Markus Althoff (AK 50) liebt im Gegensatz zu vielen anderen Triathleten die erste Disziplin, das Schwimmen. Als er zwei Tage vor dem Start die Nachricht hörte, dass er stattdessen laufen muss, wollte er am liebsten alle sieben Sachen wieder packen. Doch auch er stand am Sonntagmorgen in der Startreihe und ließ sich von der tollen Atmosphäre in Hamburg anstecken. Bis km 120 fuhr Markus sein vorgesehenes Tempo auf dem Rad, dann machten sich Schmerzen im Knie bemerkbar, die ihn während des noch kommenden Marathons weiter verfolgen sollten. Von dem tollen Support des OTV Teams an der Strecke getragen, ging es dann nach 5:47:36 Std. auf die Laufstrecke. Und Markus ignorierte die Knieprobleme erst erfolgreich. Allerdings wurden diese immer stärker und er musste ab km 20 teilweise gehen. Dennoch gab er nicht auf und kämpfte sich auch dank der Unterstützung seiner Frau und Tochter über die restliche Strecke. Er genoss den Zieleinlauf am Hamburger Rathaus, denn auch er wurde wie alle anderen bei seiner Zielankunft in der Zeit von 12:22:08 Std. gebührend von den mitgereisten Fans gefeiert.

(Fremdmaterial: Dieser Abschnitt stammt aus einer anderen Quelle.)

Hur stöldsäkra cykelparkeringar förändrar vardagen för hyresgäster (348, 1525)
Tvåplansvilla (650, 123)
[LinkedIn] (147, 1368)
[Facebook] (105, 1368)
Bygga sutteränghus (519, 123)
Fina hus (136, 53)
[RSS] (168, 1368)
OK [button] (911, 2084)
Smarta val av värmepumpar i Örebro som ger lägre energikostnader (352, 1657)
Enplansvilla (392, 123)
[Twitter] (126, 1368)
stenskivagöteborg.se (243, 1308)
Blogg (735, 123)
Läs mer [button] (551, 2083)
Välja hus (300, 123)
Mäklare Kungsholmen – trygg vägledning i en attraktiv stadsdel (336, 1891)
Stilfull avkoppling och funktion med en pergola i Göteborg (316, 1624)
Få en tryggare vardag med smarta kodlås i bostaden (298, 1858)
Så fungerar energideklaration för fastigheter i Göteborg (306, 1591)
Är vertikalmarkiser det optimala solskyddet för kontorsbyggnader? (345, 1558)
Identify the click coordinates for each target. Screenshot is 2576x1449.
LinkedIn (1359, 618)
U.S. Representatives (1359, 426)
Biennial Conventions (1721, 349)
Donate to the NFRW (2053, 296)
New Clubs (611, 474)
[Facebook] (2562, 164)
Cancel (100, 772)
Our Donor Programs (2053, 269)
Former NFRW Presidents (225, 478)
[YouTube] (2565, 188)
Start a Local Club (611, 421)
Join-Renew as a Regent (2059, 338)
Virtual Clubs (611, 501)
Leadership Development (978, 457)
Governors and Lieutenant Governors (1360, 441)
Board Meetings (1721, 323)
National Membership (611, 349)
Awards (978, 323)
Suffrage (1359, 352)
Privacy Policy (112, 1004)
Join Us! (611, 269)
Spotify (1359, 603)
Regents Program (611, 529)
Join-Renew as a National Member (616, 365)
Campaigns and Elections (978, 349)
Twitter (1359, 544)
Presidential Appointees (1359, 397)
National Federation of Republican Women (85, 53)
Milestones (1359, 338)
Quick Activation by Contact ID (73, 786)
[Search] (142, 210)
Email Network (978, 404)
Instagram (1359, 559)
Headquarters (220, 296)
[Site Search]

Im Nachhinein ziehen alle OTVler ein positives Fazit und sind begeistert von der Veranstaltung. Der Ironman Hamburg war auch in seiner zweiten Auflage ein riesiger Erfolg und die Eisenmänner sind zu recht stolz über ihre gezeigten Leistungen.

Am Montag, den 30.7.18 wurde Timo Schaffeld im Rahmen einer Siegerehrung des Veranstalter Ironman für seinen Sieg in der Altersklasse und den Sieg der Deutschen Meisterschaft im Beisein seiner Eltern, Schwester und Freunde sowie der Teamkollegen geehrt. Und hier erhielt er auch den begehrten Slot für die Teilnahme an dem Ironman Hawaii am 13.10.2018.

Altersklasseathleten können sich nur mit einer entsprechend guten Platzierung bei einem beliebigen Rennen der IRONMAN Serie direkt für den Ironman Hawaii qualifizieren. Die Vergabe der sogenannten „Slots“ erfolgt getrennt nach Geschlecht und Altersklasse. Mit dem Sieg in der AK machte Timo die Qualifikation perfekt. Und erfüllt sich seinen Traum. Und am 13.10.18 werden alle Teammitglieder, Freunde und allen voran die Familie die Daumen drücken und vor dem Fernseher das Rennen live verfolgen.